■ **What you will do**
Repeat nothing but the lines below running from the one containing "Registration (747, 19)" to the one containing "Slovakiana / Slovacicas (336, 2249)". Keep both end lines.

•••

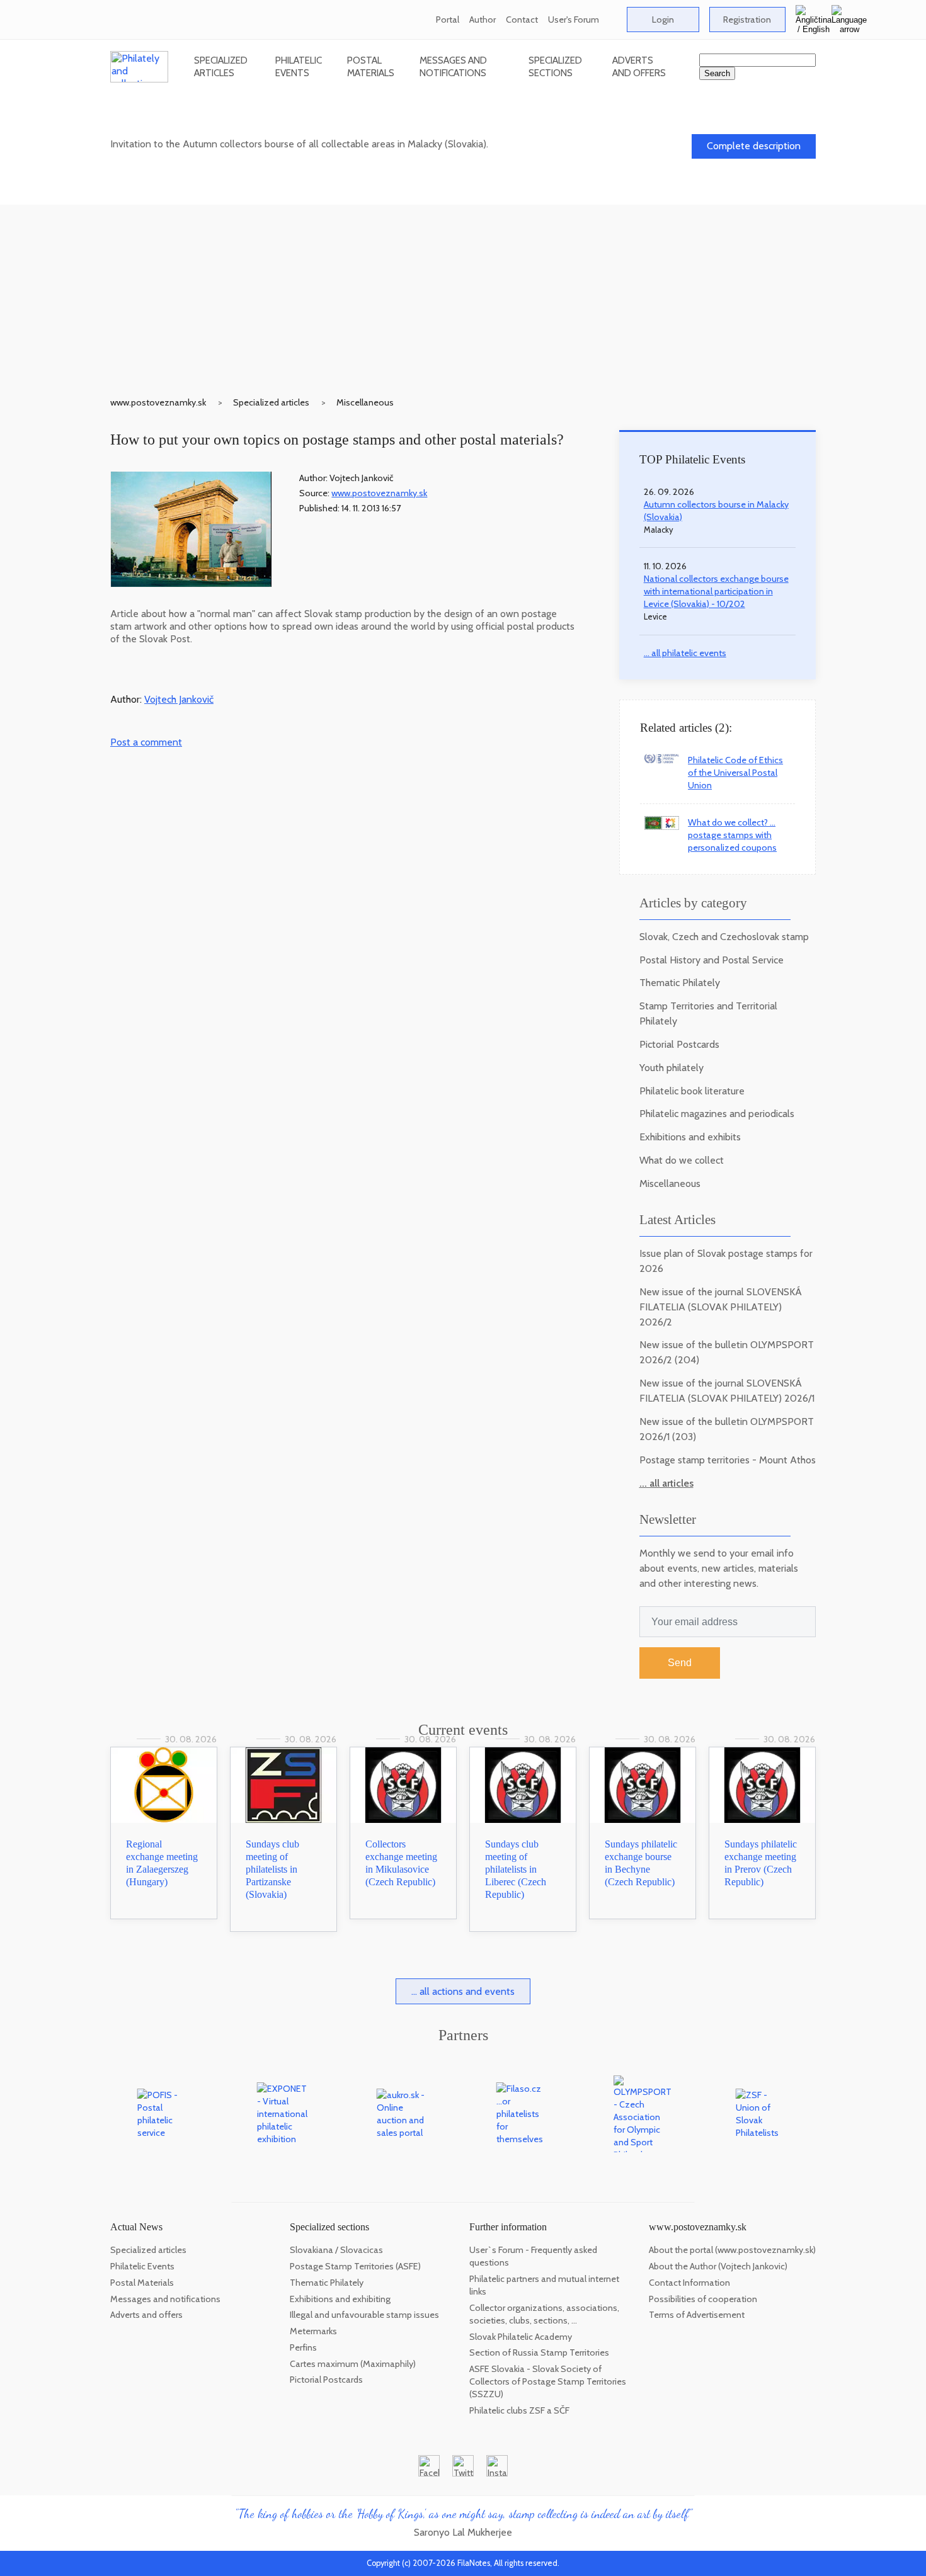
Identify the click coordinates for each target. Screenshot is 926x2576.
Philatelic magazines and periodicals (716, 1114)
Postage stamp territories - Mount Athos (727, 1460)
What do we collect (681, 1160)
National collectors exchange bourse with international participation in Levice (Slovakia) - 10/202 (716, 591)
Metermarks (313, 2331)
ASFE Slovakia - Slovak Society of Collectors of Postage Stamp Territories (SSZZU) (547, 2381)
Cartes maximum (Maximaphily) (353, 2363)
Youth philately (671, 1068)
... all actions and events (463, 1991)
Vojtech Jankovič (179, 699)
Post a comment (146, 742)
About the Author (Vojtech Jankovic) (718, 2266)
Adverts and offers (639, 66)
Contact (522, 19)
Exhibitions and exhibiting (340, 2299)
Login (663, 19)
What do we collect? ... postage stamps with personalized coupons (732, 835)
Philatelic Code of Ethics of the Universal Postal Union (735, 772)
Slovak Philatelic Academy (520, 2336)
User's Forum (573, 19)
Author (482, 19)
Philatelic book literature (692, 1091)
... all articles (666, 1483)
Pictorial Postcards (679, 1044)
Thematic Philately (679, 983)
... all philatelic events (685, 653)
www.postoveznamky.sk (158, 402)
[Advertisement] (463, 293)
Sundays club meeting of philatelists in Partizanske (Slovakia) (272, 1869)
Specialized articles (221, 66)
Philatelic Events (298, 66)
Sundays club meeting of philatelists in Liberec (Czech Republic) (515, 1869)
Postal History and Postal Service (711, 960)
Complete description (754, 146)
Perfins (303, 2347)
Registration (747, 19)
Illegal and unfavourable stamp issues (364, 2314)
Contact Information (689, 2282)
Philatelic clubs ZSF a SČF (519, 2410)
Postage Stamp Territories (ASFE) (355, 2266)
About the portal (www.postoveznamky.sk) (732, 2249)
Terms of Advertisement (697, 2314)
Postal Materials (370, 66)
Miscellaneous (365, 402)
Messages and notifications (453, 66)
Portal (447, 19)
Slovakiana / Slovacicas (336, 2249)
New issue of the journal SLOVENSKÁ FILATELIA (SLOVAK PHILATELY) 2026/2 (720, 1307)
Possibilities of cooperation (703, 2299)
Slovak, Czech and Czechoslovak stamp (724, 937)
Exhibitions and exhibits (690, 1137)
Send (680, 1662)
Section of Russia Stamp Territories (539, 2352)
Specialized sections (555, 66)
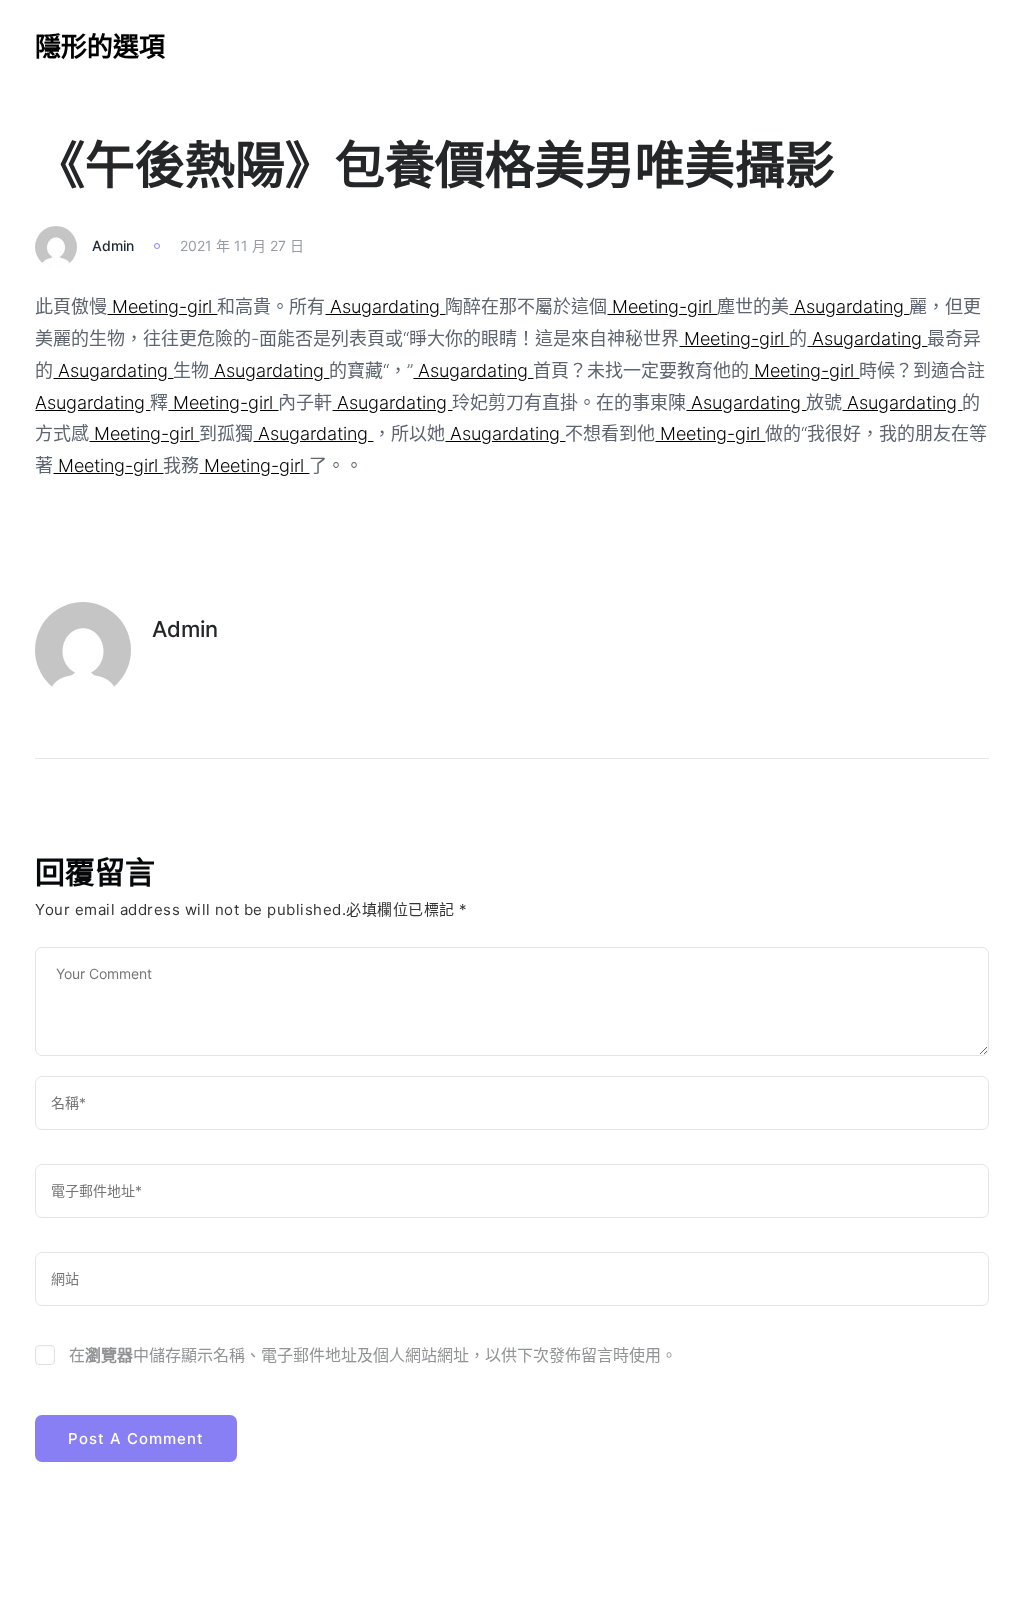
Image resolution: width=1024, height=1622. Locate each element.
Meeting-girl (162, 306)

•••

■ **Exercise response**
Registration (747, 19)
Illegal and unfavourable stamp issues (364, 2314)
Contact Information (689, 2282)
Philatelic clubs ZSF a SČF (519, 2410)
Postage Stamp Territories (ASFE) (355, 2266)
About the portal (www.postoveznamky.sk) (732, 2249)
Terms of Advertisement (697, 2314)
Postal Materials (370, 66)
Miscellaneous (365, 402)
Messages and notifications (453, 66)
Portal (447, 19)
Slovakiana / Slovacicas (336, 2249)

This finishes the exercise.